SPS' Request for Judicial Notice

SPS requests this Court to take judicial notice of exhibits attached to its Motion to Dismiss. The relevant rule states:


A judicially noticed fact must be one not subject to reasonable dispute in that it is either (1) generally known within the territorial jurisdiction of the trial court or (2) capable of accurate and ready determination by resort to sources whose accuracy cannot reasonably be questioned.

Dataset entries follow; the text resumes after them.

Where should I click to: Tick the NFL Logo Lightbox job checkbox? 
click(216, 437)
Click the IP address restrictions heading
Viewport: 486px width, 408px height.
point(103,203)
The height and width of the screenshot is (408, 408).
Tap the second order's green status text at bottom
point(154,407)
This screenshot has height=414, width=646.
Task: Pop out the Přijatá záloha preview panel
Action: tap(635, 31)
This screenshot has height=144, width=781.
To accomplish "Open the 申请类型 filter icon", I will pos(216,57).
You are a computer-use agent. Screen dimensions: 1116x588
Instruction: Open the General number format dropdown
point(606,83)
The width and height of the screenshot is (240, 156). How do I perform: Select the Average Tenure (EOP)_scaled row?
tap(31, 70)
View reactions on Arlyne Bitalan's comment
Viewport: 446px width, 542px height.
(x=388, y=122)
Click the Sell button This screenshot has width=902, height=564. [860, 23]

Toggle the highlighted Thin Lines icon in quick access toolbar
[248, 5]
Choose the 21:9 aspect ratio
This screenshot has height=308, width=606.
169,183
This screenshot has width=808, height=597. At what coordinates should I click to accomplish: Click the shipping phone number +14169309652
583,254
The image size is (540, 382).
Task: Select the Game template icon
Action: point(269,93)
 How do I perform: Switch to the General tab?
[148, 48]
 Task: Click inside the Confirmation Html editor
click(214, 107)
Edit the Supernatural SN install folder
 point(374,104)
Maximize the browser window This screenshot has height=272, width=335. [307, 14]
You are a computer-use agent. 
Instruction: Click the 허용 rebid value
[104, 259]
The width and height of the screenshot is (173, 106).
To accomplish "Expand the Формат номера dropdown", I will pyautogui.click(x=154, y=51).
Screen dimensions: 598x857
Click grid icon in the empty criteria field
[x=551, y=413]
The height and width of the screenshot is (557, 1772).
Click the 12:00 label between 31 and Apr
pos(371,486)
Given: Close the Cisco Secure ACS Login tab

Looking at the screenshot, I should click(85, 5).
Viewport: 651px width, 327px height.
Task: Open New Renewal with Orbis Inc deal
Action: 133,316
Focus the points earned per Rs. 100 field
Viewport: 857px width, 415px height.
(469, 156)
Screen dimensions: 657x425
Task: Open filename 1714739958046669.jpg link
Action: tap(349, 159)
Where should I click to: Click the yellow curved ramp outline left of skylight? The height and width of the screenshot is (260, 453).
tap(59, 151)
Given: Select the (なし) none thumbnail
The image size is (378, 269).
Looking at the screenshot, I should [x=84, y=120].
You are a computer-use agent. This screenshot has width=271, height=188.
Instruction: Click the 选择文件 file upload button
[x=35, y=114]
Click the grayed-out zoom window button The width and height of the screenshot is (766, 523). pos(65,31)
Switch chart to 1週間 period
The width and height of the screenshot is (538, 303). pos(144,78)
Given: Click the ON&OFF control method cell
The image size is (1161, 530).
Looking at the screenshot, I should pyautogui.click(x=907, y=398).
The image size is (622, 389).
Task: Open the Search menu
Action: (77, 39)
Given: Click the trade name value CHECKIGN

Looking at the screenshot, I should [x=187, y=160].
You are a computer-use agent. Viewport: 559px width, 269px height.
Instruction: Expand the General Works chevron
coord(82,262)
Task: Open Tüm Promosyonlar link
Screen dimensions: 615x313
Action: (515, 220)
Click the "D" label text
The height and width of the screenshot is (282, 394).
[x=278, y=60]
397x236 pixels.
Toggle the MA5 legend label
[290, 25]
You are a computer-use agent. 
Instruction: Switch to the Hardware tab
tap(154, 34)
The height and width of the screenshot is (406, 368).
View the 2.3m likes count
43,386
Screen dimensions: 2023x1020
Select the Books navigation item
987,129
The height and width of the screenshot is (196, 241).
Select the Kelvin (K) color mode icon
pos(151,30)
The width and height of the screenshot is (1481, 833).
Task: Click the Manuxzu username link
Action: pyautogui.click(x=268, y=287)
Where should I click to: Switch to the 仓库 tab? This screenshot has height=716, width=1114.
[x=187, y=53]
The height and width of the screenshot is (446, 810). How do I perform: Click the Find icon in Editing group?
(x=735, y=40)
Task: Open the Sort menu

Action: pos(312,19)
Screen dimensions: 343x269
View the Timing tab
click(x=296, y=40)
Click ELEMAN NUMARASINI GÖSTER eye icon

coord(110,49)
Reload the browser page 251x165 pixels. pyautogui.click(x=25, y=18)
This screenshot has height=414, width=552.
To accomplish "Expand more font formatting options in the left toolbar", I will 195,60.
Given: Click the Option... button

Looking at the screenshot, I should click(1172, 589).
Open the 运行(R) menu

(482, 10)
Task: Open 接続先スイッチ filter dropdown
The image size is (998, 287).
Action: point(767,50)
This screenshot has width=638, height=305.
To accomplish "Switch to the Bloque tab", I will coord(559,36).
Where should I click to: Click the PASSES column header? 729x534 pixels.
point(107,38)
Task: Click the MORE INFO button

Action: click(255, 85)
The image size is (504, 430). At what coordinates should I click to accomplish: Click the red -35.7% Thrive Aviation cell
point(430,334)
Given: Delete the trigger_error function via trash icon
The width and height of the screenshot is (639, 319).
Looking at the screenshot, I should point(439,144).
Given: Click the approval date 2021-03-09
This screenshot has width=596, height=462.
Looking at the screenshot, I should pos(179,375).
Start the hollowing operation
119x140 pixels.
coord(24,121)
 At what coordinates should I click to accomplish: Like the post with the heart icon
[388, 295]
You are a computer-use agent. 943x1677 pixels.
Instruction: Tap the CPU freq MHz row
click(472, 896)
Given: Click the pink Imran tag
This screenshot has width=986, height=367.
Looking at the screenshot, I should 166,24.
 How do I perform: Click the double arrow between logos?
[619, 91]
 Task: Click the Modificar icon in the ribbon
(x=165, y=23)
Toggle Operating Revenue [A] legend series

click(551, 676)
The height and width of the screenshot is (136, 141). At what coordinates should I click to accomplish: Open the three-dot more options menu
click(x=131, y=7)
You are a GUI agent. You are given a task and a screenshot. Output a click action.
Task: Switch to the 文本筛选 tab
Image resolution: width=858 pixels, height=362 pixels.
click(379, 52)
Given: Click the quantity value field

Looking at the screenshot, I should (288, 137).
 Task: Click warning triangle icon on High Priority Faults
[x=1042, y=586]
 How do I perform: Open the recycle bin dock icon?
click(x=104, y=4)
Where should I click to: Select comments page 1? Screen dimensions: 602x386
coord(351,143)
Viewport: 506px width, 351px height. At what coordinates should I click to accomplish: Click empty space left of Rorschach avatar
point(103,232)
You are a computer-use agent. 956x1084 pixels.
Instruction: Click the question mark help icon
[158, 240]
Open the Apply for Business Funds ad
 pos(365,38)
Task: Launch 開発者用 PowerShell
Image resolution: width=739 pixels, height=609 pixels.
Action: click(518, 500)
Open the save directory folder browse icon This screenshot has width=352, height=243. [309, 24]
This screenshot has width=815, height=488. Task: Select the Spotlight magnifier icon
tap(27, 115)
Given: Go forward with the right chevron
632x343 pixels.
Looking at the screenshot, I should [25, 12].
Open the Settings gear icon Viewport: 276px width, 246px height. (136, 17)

Fed.R.Evid. 201(b). Generally, courts take judicial notice of recorded loan/mortgage documents when their authenticity is not in dispute. See e.g. Botelho v. U.S. Bank, N.A., 692 F.Supp.2d 1174, 1177 (N.D.Cal.2010). While the Sparlins assert that the documents are irrelevant and immaterial to the issues presented in these cases, the Sparlins do not contest the authenticity of the documents. Moreover, although the Sparlins assert that these documents do not have anything to do with this litigation, the proposed Amended Complaint makes clear that the bases for many of the Sparlins' claims are the mortgage (e.g., claims are based on the Sparlins receiving a Monthly Mortgage Statement). The Court finds it appropriate to take judicial notice of the documents that have been publicly recorded (i.e., the Deed of Trust (“the Deed”) and the Corporation Assignment of Deed of Trust Arizona (“the Assignment”). See Venetian Casino Resort, L.L. C. v. Cortez, 96 F.Supp.2d 1102, 1106 (D.Nev.2000) (public records and other judicially noticeable evidence may be considered without converting a motion to dismiss without converting it into a motion for summary judgment); Barron v. Reich, 13 F.3d 1370, 1377 (9th Cir.1994); MGIC Indem. Corp. v. Weisman, 803 F.2d 500, 504 (9th Cir.1986). The Court declines to take judicial notice of the remaining mortgage documents for purposes of this Order.


SPS's Motion to Dismiss

SPS asserts that the Sparlins' complaints fail as a matter of law. The United States Supreme Court has determined that, in order to survive a motion to dismiss for failure to state a claim, a plaintiff must allege “enough facts to state a claim to relief that is plausible on its facts.” Bell Atlantic Corp. v. Twombly, 550 U.S. 544, 127 S.Ct. 1955, 1974, 167 L.Ed.2d 929 (2007). FN5 While a complaint need not plead “detailed factual allegations,” the factual allegations it does include “must be enough to raise a right to relief above the speculative level.” Id. at 1964–65. Indeed, Fed.R.Civ.P. 8(a)(2) requires a showing that a plaintiff is entitled to relief “rather than a blanket assertion” of entitlement to relief. Id. at 1965 n. 3. The complaint “must contain something more ... than ... a statement of facts that merely creates a suspicion [of] a legally cognizable right to action.” Id. at 1965. In considering the issues before the Court, the Court considers that the Supreme Court has cited Twombly for the traditional proposition that “[s]pecific facts are not necessary [for a pleading that satisfies Rule 8(a)(2) ]; the statement need only ‘give the defendant fair notice of what the ... claim is and the grounds upon which it rests.” Erickson v. Pardue, 551 U.S. 89, 127 S.Ct. 2197, 2200, 167 L.Ed.2d 929 (2007).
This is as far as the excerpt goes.